**WHAT IS REQUIRED**
Rewrite the stretch from the start of the records through the line containing "click(x=810, y=390)", inclusive, keeping the requests and raising every coordinate in the answers by 41. Leave the pictures out of your output.

**INPUT RECORDS**

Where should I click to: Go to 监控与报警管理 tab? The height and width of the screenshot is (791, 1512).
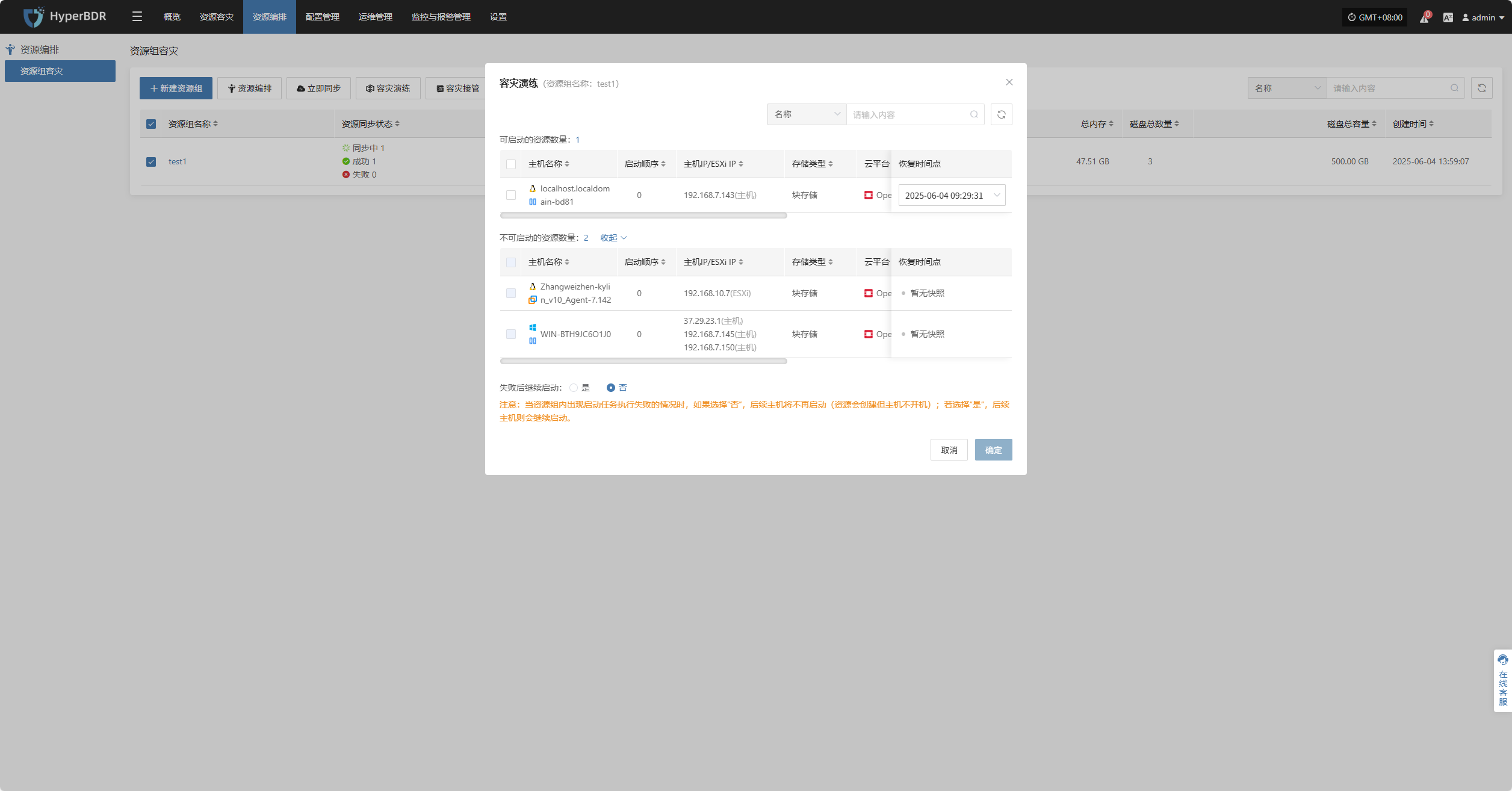[441, 17]
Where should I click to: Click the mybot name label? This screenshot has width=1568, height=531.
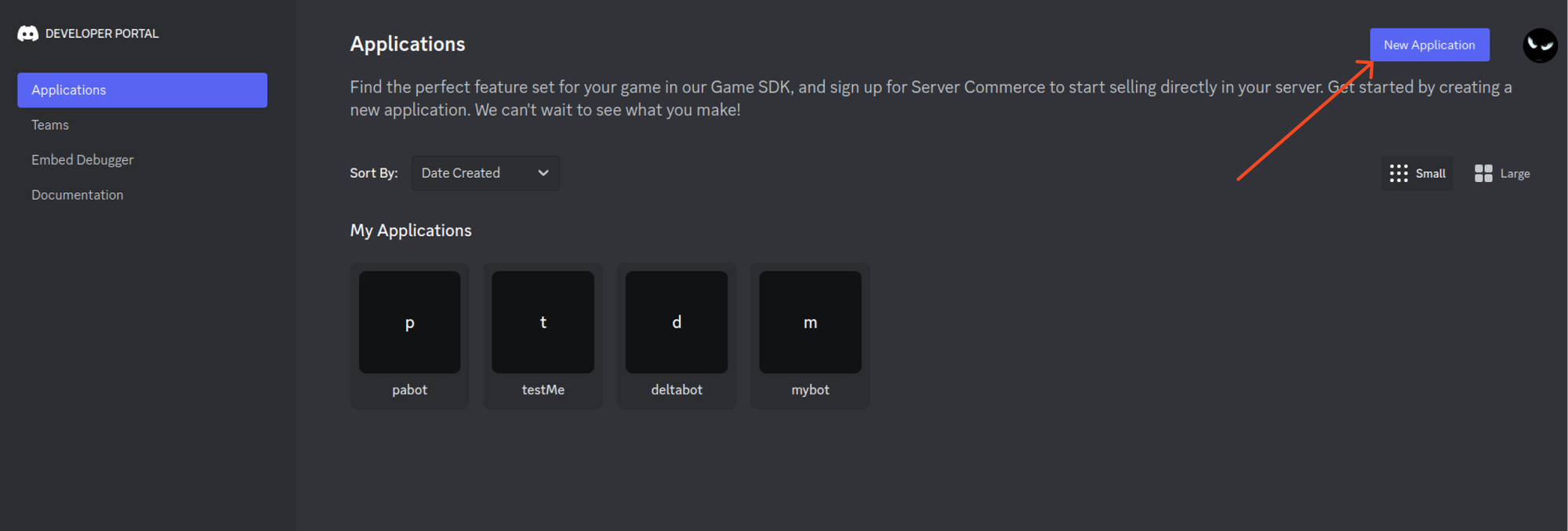click(x=810, y=390)
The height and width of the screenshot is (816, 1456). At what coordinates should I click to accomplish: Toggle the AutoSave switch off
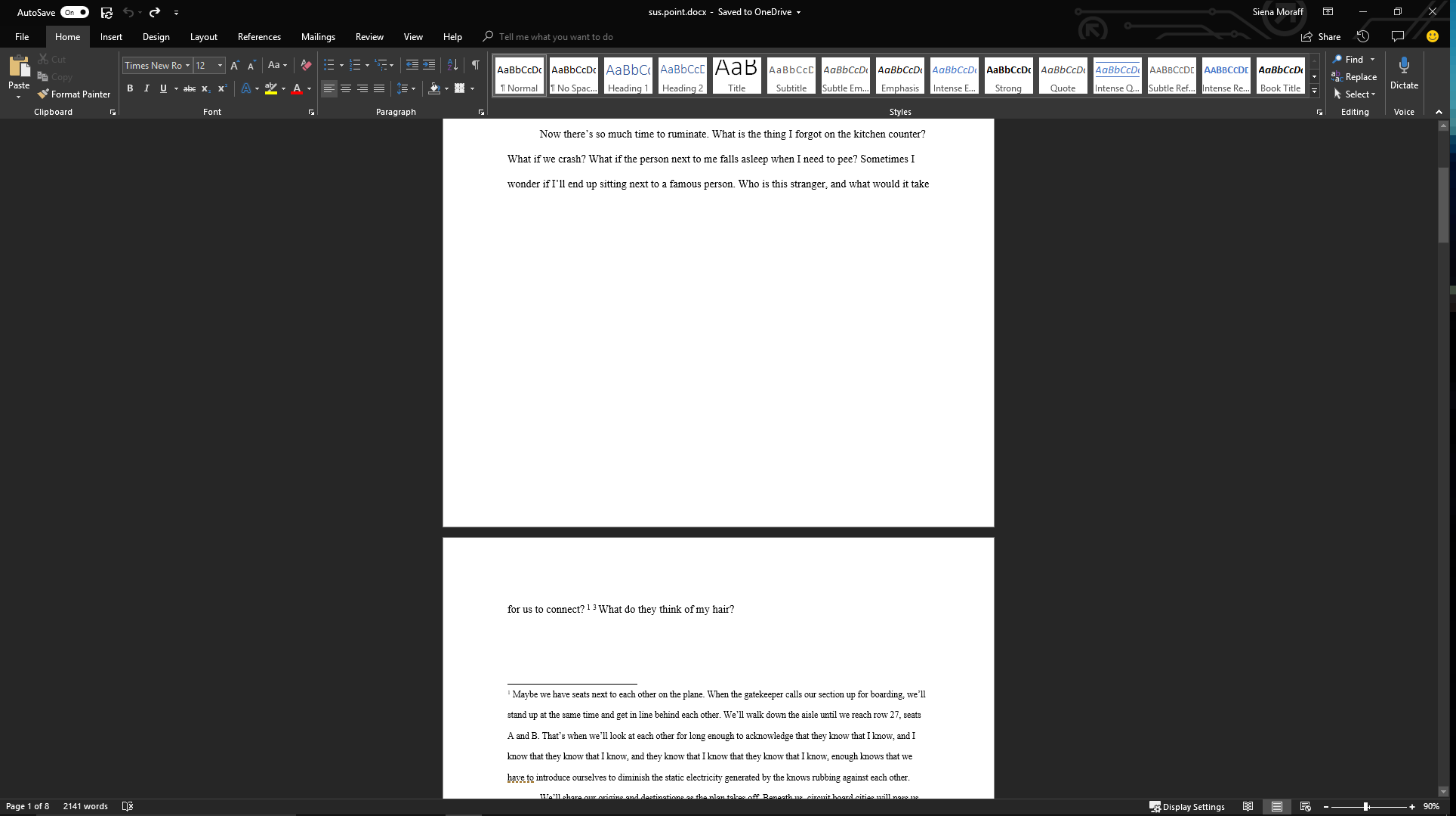point(75,12)
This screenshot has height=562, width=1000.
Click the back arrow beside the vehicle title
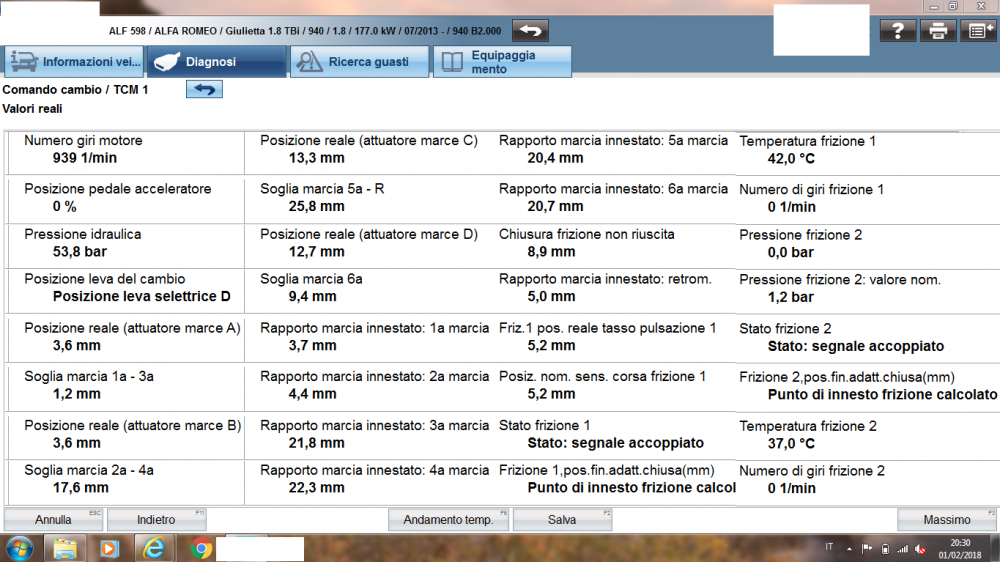click(x=532, y=31)
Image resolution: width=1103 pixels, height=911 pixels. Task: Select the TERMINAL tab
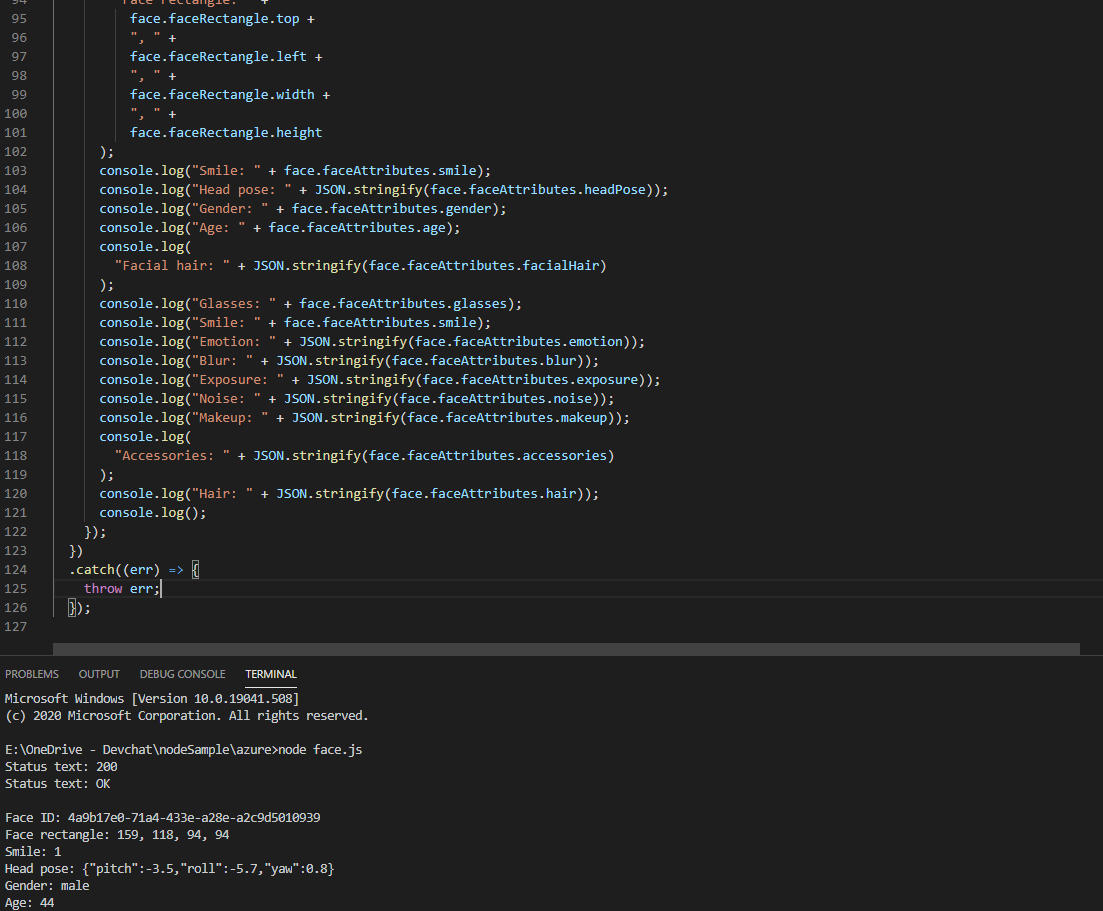click(x=270, y=673)
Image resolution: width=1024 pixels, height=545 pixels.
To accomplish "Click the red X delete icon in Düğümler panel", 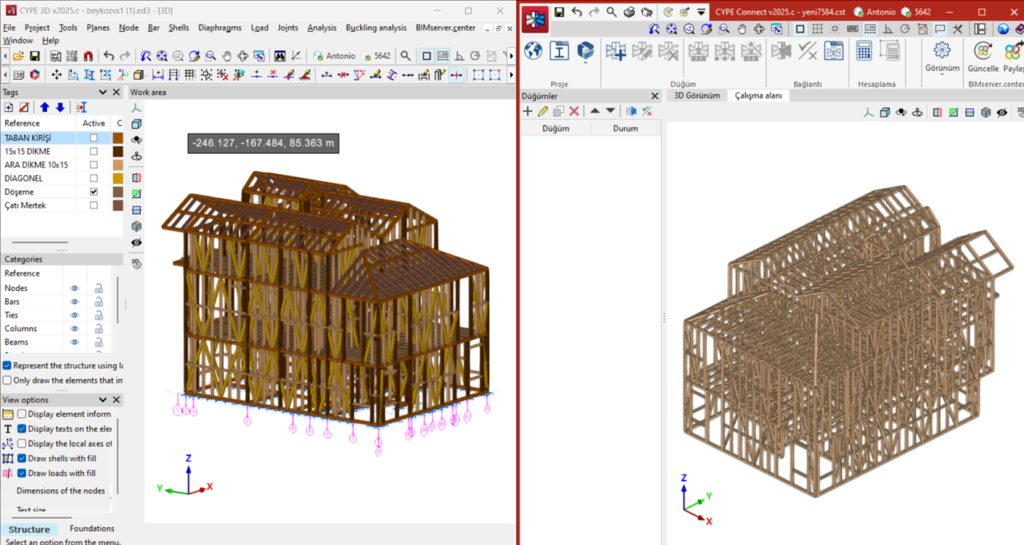I will tap(574, 111).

**RESULT FOR THIS EXERCISE**
Where should I click to: Go to 监控与报警管理 tab? The height and width of the screenshot is (791, 1512).
[482, 58]
Where should I click to: Click the mybot name label? This screenshot has width=1568, height=531.
click(x=851, y=431)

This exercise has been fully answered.